第29話ー⑧ 風は吹いている

 職員室を飛び出したキリヤは、再び真一の部屋の前にやってきた。


「どうやってこの扉をあけようか……」


 キリヤはそう呟きながら、目の前にある簡単には開かない扉をどうするか考えを巡らせた。


 さっきみたいに扉に鍵がかかっていなければいいけど、きっと真一のことだから今度は鍵を閉めているだろうな――


「そうだ……能力をうまく使えば、開けられるかも」


 それからキリヤは床に手を当てて、植物の能力を発動する。そして床から伸びた蔦は扉の隙間を通り、閉められていた鍵を開けた。


「よし」


 そしてキリヤは扉を開けて、部屋の中へ入った。それからその部屋の中を見渡すと――さっきと同様に音楽を聴いている真一を見つけたのだった。
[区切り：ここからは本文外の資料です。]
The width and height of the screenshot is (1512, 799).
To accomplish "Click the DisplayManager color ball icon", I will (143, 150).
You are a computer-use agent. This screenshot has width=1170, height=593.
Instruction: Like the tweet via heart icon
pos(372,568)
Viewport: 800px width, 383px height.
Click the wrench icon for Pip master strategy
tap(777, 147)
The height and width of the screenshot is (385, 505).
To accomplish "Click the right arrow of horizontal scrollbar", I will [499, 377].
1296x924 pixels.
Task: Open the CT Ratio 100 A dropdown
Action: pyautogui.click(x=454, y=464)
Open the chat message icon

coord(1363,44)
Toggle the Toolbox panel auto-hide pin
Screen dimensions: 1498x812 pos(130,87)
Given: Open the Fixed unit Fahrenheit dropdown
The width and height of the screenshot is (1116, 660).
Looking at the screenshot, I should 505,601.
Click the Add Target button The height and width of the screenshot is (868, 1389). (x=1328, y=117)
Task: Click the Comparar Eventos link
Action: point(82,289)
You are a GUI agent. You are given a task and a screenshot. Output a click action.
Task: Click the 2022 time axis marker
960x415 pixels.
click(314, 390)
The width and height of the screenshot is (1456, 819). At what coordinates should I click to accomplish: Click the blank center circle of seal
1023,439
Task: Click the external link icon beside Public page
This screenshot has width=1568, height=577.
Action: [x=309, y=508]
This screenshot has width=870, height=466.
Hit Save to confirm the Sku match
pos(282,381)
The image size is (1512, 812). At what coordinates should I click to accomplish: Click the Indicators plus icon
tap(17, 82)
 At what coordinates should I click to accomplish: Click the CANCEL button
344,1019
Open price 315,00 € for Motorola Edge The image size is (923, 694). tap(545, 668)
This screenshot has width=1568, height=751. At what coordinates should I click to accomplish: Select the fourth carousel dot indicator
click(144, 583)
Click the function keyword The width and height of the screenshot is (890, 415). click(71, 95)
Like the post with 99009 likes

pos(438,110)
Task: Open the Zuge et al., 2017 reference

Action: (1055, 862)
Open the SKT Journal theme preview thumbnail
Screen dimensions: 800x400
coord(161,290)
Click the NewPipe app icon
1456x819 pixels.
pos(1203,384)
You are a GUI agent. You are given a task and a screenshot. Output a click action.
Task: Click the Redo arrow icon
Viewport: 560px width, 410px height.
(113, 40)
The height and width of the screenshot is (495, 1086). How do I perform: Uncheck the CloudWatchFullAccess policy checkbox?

 きっとさっきみたいに僕が部屋に入ってきたことなんて気が付いていないんだろうね――


 そんなことを思いつつ、キリヤは真一が寝転ぶベッドに近づき、先ほどと同じように真一のヘッドホンを取り上げた。


「ちょっといい?」


 そのキリヤの声を聞いた真一はとても不機嫌そうな表情をする。


「出ていってよ。キリヤと話すことなんて何もない!」


 真一は声を荒げながら、そう言った。


「真一がなくても、僕はある! 13年前の事故のこと――」


 キリヤのその言葉を聞いた真一は一瞬だけ目を見開き、それから冷静な口調で、


「……知ったんだね、あの事故のこと」


 俯きながらそう言った。



 ***



 13年前の12月25日。この日、キリヤの家では一日遅れのマリアの誕生日パーティとクリスマスパーティをする予定だった。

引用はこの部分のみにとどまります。